Stored data:

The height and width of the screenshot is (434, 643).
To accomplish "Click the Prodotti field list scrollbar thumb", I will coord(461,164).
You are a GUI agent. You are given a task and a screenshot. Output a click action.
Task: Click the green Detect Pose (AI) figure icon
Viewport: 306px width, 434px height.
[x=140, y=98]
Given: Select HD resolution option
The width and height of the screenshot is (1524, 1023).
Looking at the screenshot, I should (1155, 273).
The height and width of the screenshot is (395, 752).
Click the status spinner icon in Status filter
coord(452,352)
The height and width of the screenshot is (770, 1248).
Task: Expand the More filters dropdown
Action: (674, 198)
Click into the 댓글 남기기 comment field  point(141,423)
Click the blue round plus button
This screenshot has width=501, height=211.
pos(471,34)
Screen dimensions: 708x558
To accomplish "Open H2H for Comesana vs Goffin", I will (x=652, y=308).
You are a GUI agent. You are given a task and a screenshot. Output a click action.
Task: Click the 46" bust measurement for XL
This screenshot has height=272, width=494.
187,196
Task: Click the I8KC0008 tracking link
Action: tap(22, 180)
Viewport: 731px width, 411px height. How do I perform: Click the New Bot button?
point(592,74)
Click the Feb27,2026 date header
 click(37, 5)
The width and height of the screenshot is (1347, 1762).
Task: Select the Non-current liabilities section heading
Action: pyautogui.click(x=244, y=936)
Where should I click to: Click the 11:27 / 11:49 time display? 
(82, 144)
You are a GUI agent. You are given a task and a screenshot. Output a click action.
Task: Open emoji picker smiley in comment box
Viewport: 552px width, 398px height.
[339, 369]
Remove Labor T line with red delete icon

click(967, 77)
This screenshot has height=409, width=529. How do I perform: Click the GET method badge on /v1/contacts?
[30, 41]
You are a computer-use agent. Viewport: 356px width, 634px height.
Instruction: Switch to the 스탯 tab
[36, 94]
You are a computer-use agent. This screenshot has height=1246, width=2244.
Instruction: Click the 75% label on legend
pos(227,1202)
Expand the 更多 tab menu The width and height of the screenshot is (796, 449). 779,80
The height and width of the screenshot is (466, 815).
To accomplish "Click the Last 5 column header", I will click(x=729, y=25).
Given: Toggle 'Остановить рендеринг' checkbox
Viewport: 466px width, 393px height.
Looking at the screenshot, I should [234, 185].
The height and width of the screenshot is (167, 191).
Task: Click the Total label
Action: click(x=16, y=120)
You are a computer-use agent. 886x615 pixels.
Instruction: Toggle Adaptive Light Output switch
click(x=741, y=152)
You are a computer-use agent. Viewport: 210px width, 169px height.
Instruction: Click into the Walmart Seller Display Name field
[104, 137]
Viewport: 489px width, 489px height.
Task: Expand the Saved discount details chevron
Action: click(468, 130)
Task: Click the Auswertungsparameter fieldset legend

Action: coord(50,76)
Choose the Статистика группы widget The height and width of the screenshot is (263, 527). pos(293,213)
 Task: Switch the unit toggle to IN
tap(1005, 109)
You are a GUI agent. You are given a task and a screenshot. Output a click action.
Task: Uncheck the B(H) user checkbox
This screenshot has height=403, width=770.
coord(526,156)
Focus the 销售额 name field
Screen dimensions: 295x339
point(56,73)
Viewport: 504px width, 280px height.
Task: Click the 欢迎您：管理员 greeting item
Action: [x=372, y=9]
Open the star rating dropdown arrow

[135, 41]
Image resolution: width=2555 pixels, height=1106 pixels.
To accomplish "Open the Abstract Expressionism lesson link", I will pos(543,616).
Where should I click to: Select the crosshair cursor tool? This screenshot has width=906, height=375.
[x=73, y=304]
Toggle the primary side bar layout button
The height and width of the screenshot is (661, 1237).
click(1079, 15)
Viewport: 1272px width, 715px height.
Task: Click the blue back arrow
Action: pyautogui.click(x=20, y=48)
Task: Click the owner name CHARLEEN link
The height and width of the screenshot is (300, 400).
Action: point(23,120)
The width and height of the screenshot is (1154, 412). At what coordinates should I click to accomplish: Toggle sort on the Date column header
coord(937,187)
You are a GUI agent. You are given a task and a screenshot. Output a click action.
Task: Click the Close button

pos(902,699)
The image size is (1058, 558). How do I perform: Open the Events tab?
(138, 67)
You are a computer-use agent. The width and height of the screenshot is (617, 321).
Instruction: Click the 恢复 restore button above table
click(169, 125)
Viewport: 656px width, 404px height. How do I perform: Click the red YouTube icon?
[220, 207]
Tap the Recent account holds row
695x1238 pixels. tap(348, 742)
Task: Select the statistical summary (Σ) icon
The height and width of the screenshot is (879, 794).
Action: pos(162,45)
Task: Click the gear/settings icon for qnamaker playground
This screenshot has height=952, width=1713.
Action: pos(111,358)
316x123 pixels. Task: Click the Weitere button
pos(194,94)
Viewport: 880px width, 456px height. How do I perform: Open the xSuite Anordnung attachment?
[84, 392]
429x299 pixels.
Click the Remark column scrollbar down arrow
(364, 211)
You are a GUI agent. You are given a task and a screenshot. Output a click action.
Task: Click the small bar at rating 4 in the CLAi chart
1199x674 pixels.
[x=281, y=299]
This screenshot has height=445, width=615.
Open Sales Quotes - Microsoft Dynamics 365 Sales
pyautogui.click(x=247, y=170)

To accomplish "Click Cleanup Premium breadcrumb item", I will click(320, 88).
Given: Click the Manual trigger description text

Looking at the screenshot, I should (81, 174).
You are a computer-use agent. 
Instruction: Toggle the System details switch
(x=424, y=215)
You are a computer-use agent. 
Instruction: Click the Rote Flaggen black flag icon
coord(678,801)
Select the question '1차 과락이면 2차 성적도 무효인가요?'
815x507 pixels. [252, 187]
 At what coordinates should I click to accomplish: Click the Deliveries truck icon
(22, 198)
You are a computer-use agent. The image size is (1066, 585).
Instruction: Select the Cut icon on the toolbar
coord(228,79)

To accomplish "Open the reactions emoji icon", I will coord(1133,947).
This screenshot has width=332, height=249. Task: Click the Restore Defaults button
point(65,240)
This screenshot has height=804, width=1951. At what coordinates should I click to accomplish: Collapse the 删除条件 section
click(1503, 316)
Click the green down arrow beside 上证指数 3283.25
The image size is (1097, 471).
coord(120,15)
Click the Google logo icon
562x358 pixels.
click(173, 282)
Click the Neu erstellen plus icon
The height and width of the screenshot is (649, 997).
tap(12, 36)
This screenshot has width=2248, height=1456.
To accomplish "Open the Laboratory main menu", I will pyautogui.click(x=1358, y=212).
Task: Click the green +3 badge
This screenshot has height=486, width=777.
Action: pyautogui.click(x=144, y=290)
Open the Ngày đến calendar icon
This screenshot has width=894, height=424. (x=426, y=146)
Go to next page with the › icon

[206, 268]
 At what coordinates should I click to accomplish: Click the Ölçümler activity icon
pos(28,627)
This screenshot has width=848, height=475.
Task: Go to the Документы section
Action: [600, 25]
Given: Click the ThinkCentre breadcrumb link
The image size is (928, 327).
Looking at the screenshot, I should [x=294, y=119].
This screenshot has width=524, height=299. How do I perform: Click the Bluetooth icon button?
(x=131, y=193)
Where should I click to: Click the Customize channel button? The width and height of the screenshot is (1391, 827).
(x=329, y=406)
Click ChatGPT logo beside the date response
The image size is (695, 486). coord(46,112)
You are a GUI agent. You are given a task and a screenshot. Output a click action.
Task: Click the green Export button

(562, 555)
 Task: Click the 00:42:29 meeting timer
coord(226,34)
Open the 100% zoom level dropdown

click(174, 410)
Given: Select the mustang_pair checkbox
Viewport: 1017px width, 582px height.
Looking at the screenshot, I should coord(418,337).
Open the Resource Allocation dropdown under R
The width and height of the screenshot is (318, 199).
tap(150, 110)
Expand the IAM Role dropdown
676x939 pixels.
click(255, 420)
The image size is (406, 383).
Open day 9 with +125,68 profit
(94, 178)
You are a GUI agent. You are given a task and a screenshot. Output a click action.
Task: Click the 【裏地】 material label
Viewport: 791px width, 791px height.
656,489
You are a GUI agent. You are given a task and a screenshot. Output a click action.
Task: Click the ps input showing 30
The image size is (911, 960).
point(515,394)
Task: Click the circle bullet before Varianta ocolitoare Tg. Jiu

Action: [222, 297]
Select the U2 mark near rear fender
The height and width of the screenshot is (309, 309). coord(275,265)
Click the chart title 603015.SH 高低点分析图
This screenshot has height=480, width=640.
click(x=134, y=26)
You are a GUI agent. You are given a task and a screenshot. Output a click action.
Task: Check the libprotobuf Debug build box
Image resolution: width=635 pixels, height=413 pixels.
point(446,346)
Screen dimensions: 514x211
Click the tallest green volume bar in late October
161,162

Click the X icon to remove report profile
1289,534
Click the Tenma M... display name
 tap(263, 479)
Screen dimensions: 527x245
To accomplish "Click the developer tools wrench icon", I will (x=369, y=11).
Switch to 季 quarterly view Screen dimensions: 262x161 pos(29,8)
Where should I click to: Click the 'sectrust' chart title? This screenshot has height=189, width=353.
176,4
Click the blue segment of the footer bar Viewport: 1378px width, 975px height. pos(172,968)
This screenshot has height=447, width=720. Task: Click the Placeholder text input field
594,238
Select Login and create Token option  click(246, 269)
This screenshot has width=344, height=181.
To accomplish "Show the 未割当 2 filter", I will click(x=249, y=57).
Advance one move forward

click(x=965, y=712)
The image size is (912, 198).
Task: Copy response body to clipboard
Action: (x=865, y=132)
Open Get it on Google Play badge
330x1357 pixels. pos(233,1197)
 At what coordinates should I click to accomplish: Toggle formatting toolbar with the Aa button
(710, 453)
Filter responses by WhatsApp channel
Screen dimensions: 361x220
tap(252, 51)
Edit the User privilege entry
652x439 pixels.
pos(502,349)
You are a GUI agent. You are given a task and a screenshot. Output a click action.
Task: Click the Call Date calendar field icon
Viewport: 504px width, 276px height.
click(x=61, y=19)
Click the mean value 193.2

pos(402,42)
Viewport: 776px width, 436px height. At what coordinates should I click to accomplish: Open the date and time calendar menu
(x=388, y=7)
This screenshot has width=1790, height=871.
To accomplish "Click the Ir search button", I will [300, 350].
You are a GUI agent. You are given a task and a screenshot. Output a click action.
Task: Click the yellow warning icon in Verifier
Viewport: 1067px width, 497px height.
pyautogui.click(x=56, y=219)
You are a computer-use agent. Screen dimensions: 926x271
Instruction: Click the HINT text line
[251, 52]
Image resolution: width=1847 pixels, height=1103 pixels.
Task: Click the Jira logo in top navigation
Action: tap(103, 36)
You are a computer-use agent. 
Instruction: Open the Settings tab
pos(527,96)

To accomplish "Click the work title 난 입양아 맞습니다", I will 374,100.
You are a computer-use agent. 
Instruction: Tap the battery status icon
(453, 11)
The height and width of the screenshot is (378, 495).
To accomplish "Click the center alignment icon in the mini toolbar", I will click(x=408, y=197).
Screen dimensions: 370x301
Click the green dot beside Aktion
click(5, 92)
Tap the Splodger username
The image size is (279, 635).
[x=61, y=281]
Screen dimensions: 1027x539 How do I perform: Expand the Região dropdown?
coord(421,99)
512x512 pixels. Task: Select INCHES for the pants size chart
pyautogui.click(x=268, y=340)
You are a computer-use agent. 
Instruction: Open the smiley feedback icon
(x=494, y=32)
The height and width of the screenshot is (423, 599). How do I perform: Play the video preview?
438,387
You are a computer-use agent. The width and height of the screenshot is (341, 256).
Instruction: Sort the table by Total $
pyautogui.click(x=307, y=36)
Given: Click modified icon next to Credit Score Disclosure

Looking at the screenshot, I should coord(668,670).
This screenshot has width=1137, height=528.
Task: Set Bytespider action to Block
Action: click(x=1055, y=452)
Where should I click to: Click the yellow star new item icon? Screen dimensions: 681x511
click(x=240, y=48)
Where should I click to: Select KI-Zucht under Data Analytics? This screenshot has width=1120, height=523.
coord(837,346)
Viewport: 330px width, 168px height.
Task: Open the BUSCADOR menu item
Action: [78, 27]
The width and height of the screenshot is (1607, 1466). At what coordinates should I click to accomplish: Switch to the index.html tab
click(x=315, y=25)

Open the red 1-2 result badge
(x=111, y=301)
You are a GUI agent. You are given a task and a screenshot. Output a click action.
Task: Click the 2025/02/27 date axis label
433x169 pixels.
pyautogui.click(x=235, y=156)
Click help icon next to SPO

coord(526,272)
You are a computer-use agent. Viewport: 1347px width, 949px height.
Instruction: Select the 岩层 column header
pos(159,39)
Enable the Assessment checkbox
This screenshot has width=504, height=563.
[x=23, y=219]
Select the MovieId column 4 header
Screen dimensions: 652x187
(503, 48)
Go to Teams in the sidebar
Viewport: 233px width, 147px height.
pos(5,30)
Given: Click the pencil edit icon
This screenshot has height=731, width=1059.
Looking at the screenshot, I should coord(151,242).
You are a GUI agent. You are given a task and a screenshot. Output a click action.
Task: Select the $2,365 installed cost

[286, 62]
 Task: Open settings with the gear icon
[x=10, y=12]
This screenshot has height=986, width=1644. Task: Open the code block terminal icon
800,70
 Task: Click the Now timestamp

Work instructions:
Return every line of the items above that contains the word "Expand".

Response:
Task: Expand the More filters dropdown
Expand the 更多 tab menu The width and height of the screenshot is (796, 449). 779,80
Task: Expand the Saved discount details chevron
Expand the IAM Role dropdown
Screen dimensions: 1027x539 How do I perform: Expand the Região dropdown?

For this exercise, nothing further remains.